Additions to Daily/Weekly Activities Include; 1) Mixing medication on a daily basis 2). Carrying along back-up supplies and pump wherever I go. Not only has it added to my physical activities it has added to my mental activities. I have to remember that I have and IV coming out of my chest with about a 5 pound weight at the end of it. I frequently get up from the couch or bed and start walking away and then will feel a tug, reminding me of the extra luggage. Also, the added accessory of a fanny pack is not one that I favor. What can you do?
Medications: Oxygen (I am now able to be off the oxygen for periods of the day when I am relaxing and not doing a whole lot of activity), Bosantan, Warfarin, Flolan
Flolan side effects; jaw pain, which is similar to putting a sour candy in my mouth. This occurs every time I put something in my mouth; flushing, which looks like I have a sun burn on my face. In August, I developed a bad rash around my catheter sight. It was so uncomfortable that I just wanted to scratch my skin off. I became so obsessed that the rash spread throughout my chest and Chris had to initiate an intervention....a sarcasm intervention. Luckily sarcasm goes a long way in our house. That rash lasted about 3-4 weeks and is now completely gone.

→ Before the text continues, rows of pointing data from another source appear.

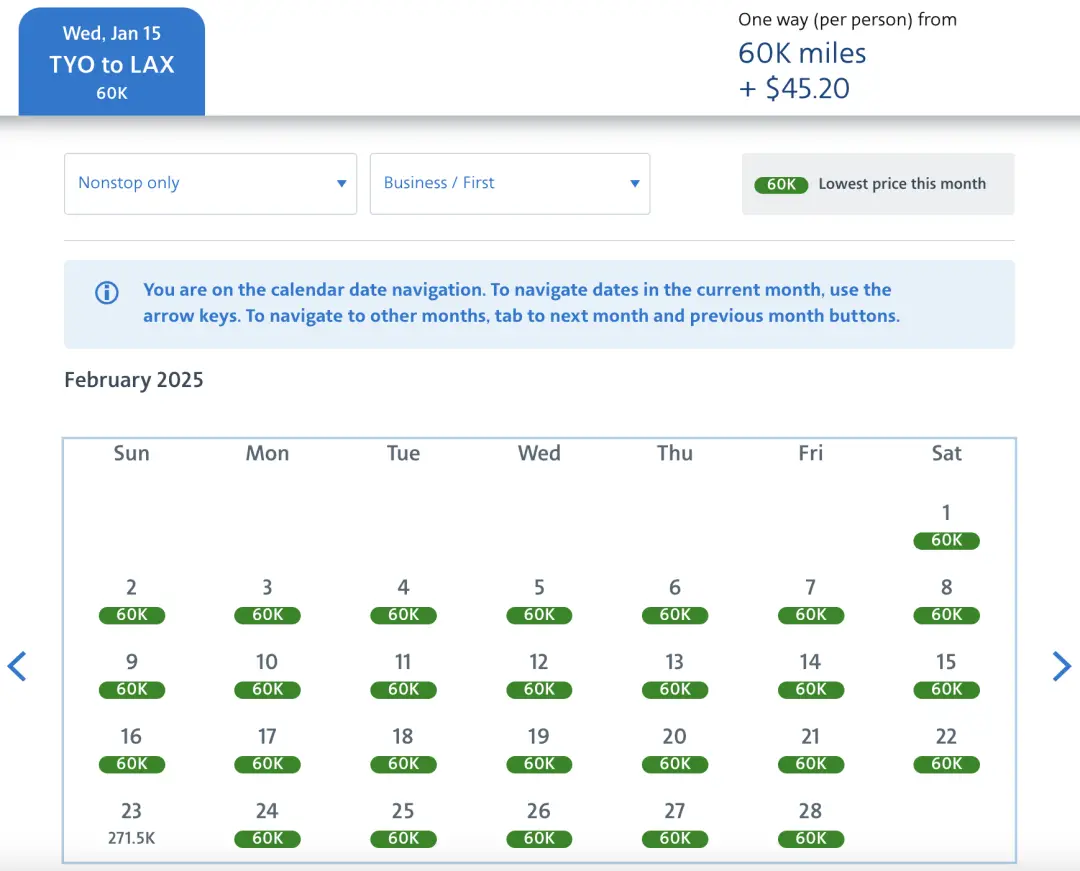The height and width of the screenshot is (871, 1080).
Task: Choose Thursday February 6 date
Action: (x=675, y=600)
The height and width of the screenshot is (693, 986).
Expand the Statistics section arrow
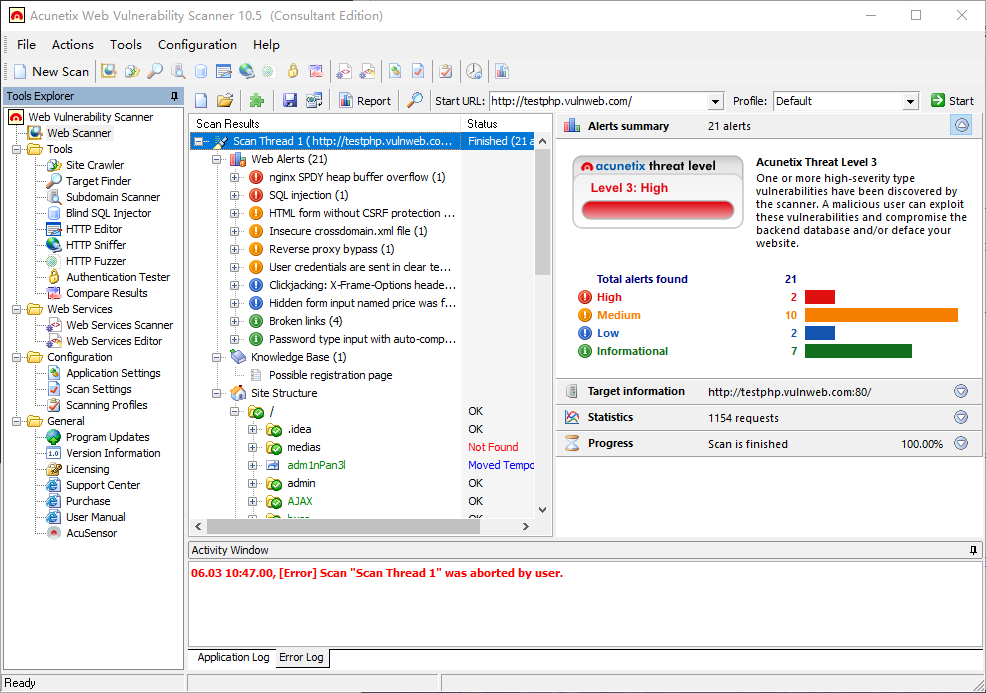click(961, 417)
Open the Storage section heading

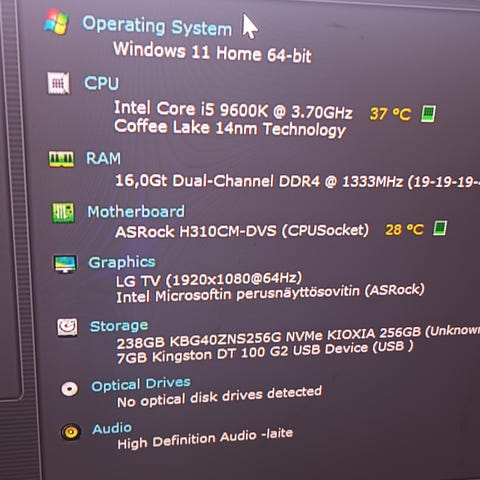119,326

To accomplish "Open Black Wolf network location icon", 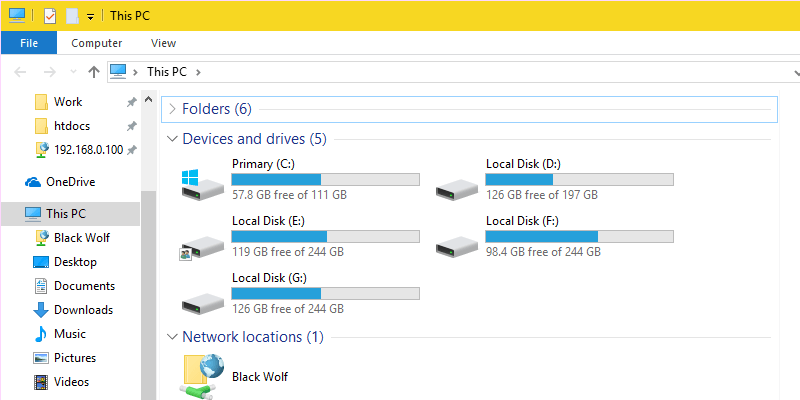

New Phrases: Chris asks me now "How's it Flowing" Meaning, how's the O2 and Flolan flowing.
*Bolus is to administer a "large" dose of IV medication. A bolus of Flolan is highly discouraged within the medical community because it is a potent drug. Because patients mix and manage there own medication there is a window of opportunity for this to happen and also a common occurrence. Loosing consciousness, vomiting are just a couple of negative effects when a bolus occurs.
*The half-life of a drug is how long it takes for half of it to be eliminated from the bloodstream. For Flolan if I am not receiving the medication for 3-6 minutes I would have a similar reaction to a bolus.